THE REQUEST:
Please count the lines in the items below that contain the string "Click", where case counts, and give only the number.

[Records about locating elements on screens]
━━━
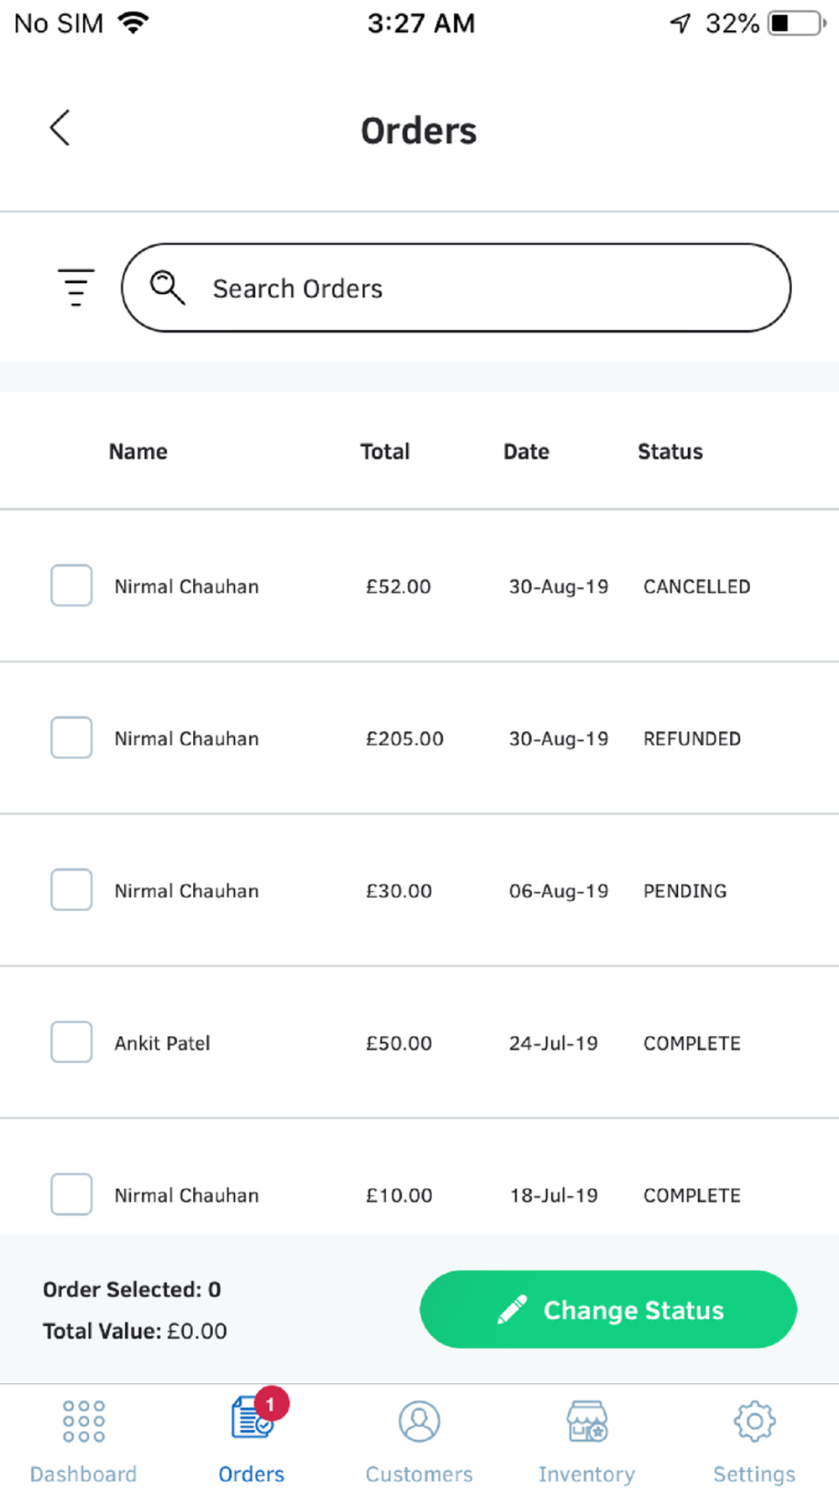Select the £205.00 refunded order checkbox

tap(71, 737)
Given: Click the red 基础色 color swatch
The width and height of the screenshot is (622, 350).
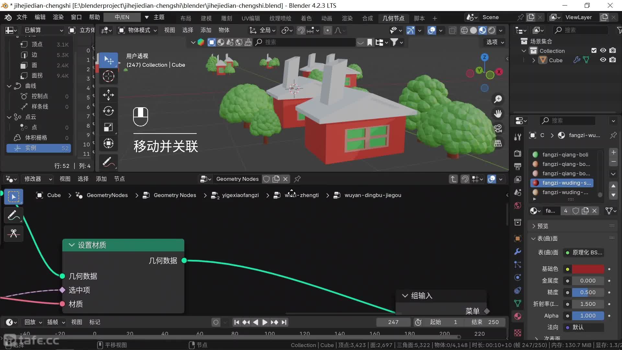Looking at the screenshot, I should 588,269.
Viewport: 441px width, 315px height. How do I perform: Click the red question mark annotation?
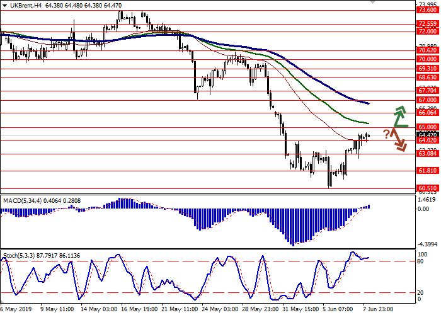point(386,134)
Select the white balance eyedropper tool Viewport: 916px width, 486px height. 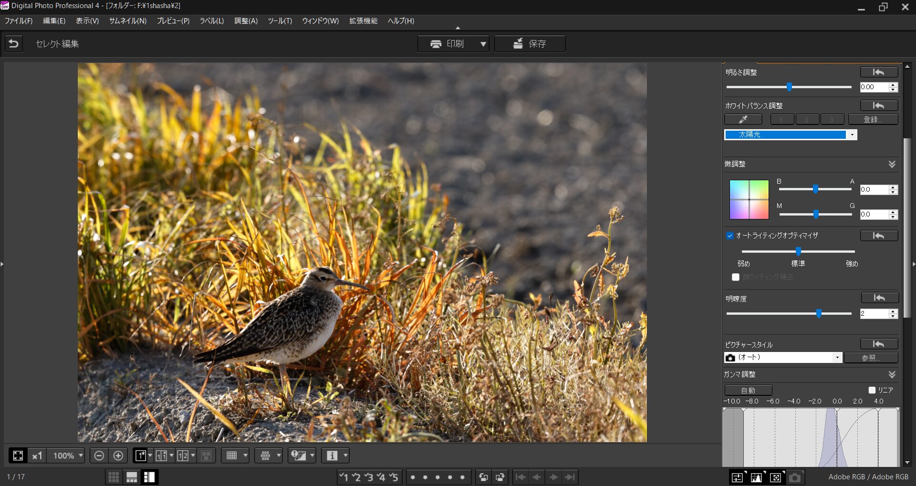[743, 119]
━━━
COMPLETED EXERCISE:
2